In Wyoming felons like Barna can apply to the Wyoming Board of Parole to have voting rights restored five years after the end of their sentence. By then, Barna hopes to be out of this state and away from harsh drug laws that cost him dearly.

Even as he recognizes his past illegal actions as foolhardy, Barna is growing weary of the constant stress, of the occasional sub-standard living conditions, of working poverty, of supervised probation. And he misses the parents he left behind to turn himself in.

In a letter to Donnell dated February 4, Barna requested the judge reconsider confining him to Wyoming.

“Please don’t deny me the support of my family,” the letter read. “I miss them dearly. I just want to get my life together and get past this obstacle in my life.”

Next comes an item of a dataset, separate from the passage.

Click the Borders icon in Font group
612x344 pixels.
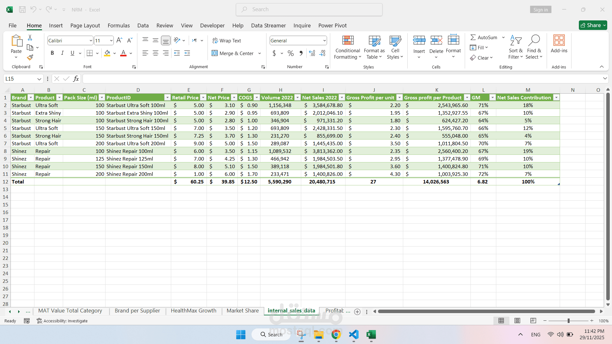point(90,53)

Returning to the apartment he now shares with a friend, Barna changes out of his uniform and lies down on his mattress. His closing shift at Taco Bell keeps him there until at least 2 a.m. on the weekends.

No matter how much he enjoys chatting with customers or making them food, the long shift is exhausting. Tomorrow he’ll walk across town to his mandatory substance abuse class.

Barna is not entirely convinced marijuana addictions are possible. He said he wants to smoke again, but does not feel a compulsion to. Even if he never sells again, even if he never smokes the amount he used to, it would be nice to smoke a bowl after work, to relax, Barna said.

According to a survey conducted by the University of Wyoming around the time Barna was sentenced, 35 percent of Wyomingites supported personal marijuana use and 70 percent supported medical marijuana. Sixty-two percent said the penalty for marijuana possession should not include jail time. These numbers are up from the last survey, conducted in 2000, but Wyoming is still a long way from even decriminalization.

It will be quite some time before Barna can legally smoke a bowl after work or before bed when he doesn’t feel like dreaming.

“Sometimes I have good dreams, sometimes I have bad dreams,” he said. “Sometimes I’ll have dreams about getting high and when I wake up and I’m like, that’s not good, I’m on probation.”

Barna said he has dreams just about every night now that he hasn’t touched marijuana in months. But with the weight of a felony conviction on his mind, not to mention the slow, creeping fear that he’ll never be a machinist like his father, sometimes it’s nicer not to dream. What Barna really wants is choice.

And that’s what he’s fighting for.

“I’m hoping to save up enough to get a job on the rigs and save up enough to get my felony expunged,” Barna said. “My life goal is not 100 percent destroyed quite yet, but it has been delayed.”